╭─ RECORD EXCERPTS
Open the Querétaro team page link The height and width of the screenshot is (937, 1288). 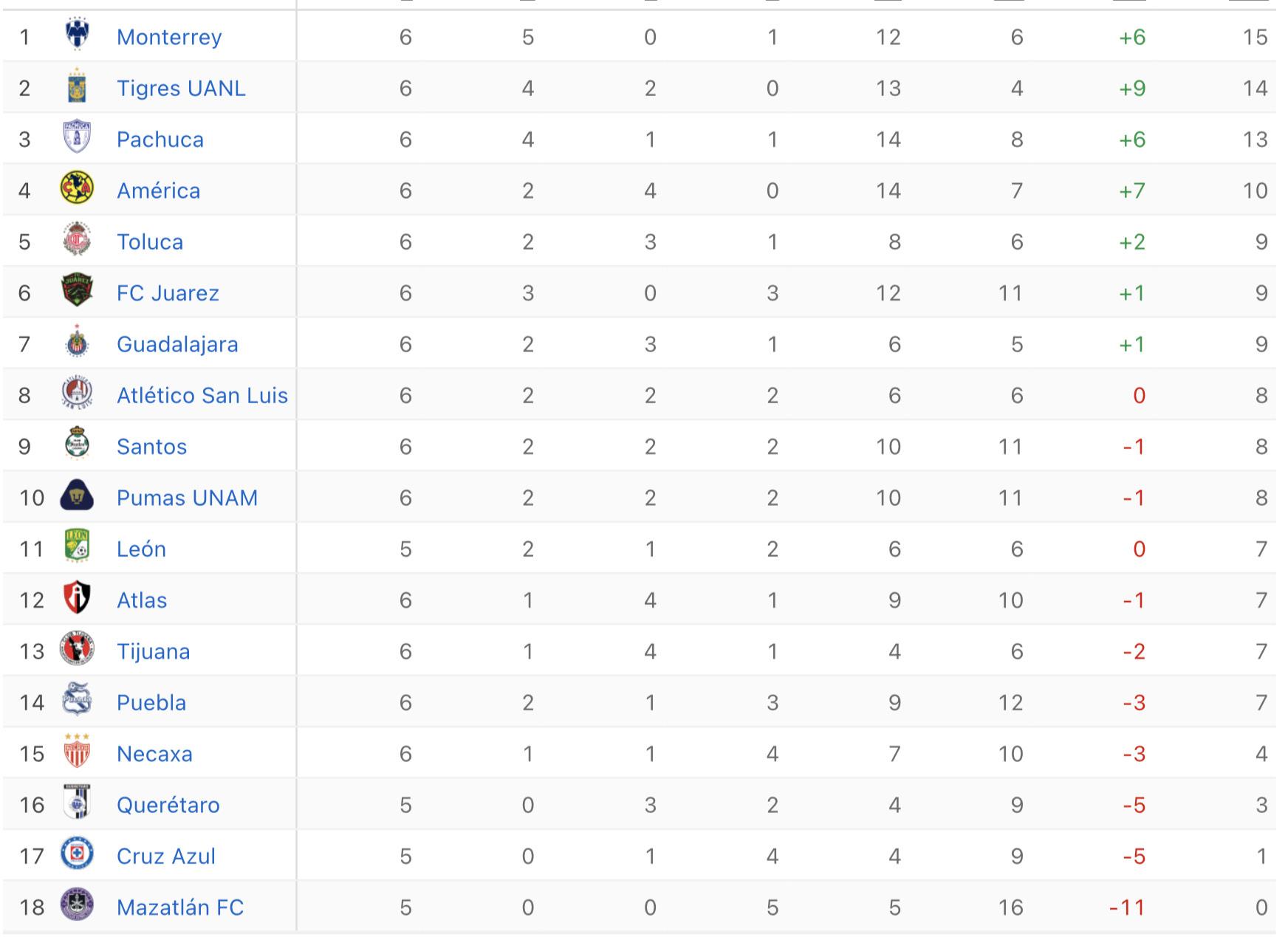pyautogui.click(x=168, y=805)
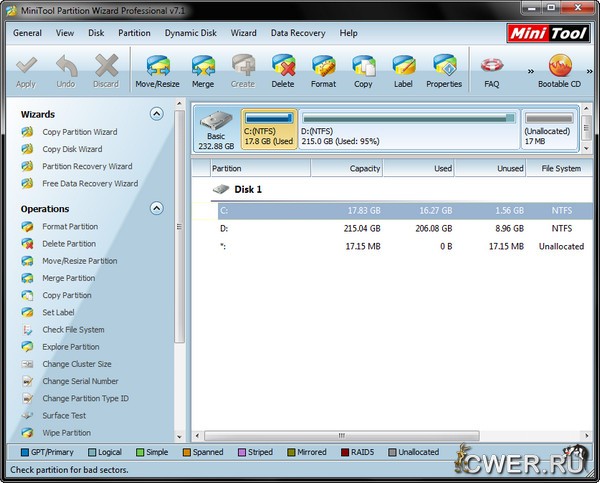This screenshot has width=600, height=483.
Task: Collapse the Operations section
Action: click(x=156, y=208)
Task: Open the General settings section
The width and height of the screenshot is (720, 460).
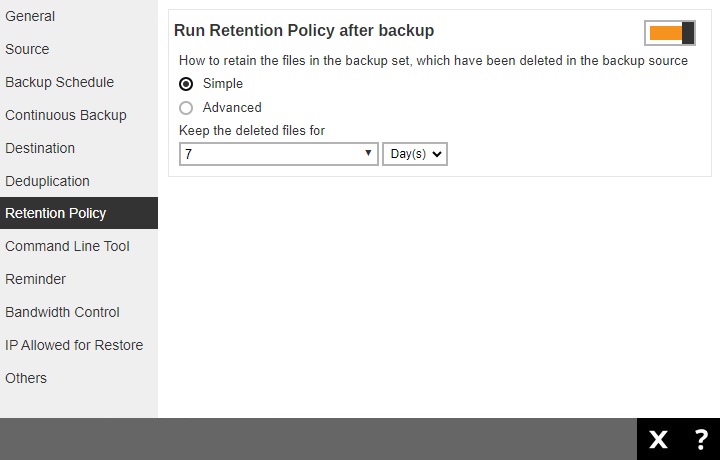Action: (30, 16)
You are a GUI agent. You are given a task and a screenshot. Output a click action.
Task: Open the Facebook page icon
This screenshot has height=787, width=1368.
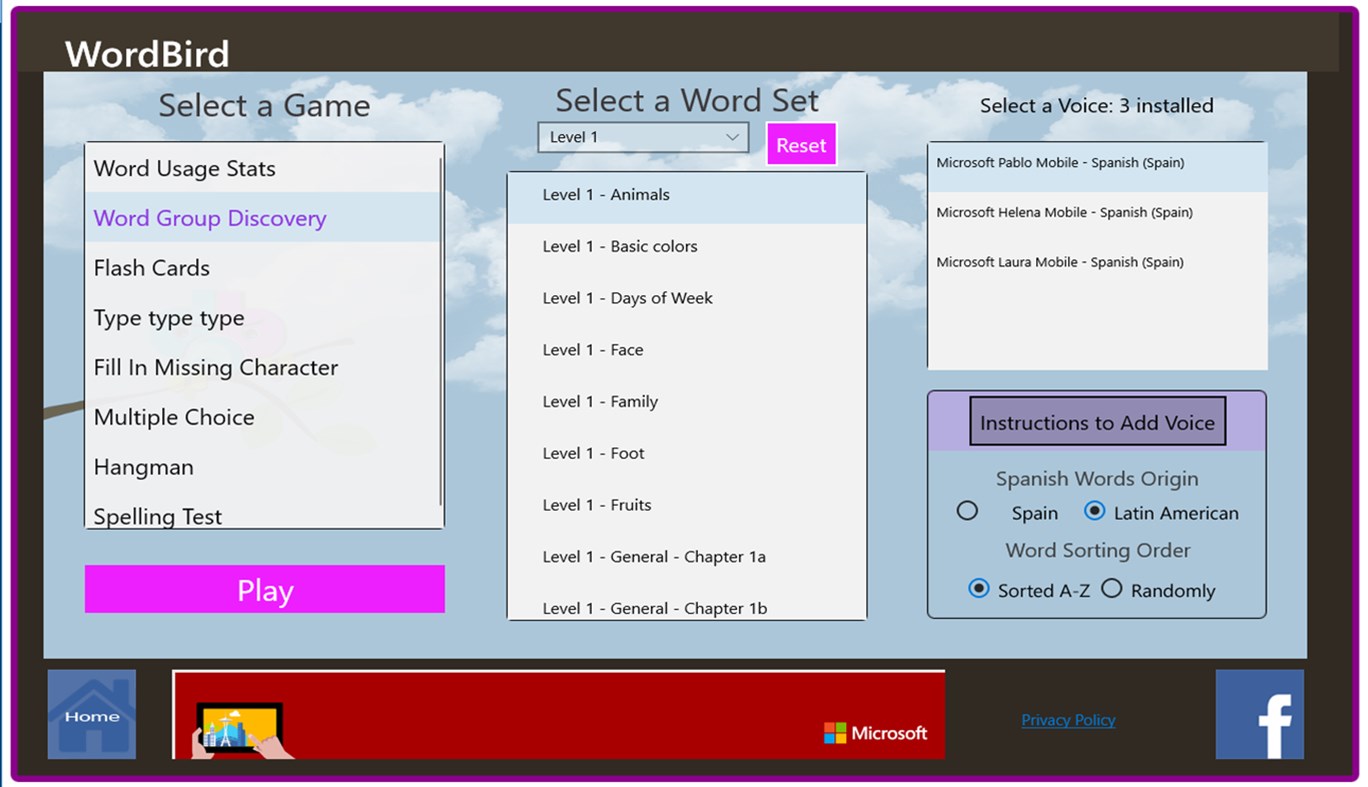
╰─
#### TASK DETAILS
Retype exactly, and only, the lines from the one containing "You are a GUI" through the end of the records above. Pictures stay out of the copy.

#### EXERCISE RESPONSE
You are a GUI agent. You are given a task and a screenshot. Output a click action.
Task: Open the Facebook page icon
This screenshot has height=787, width=1368.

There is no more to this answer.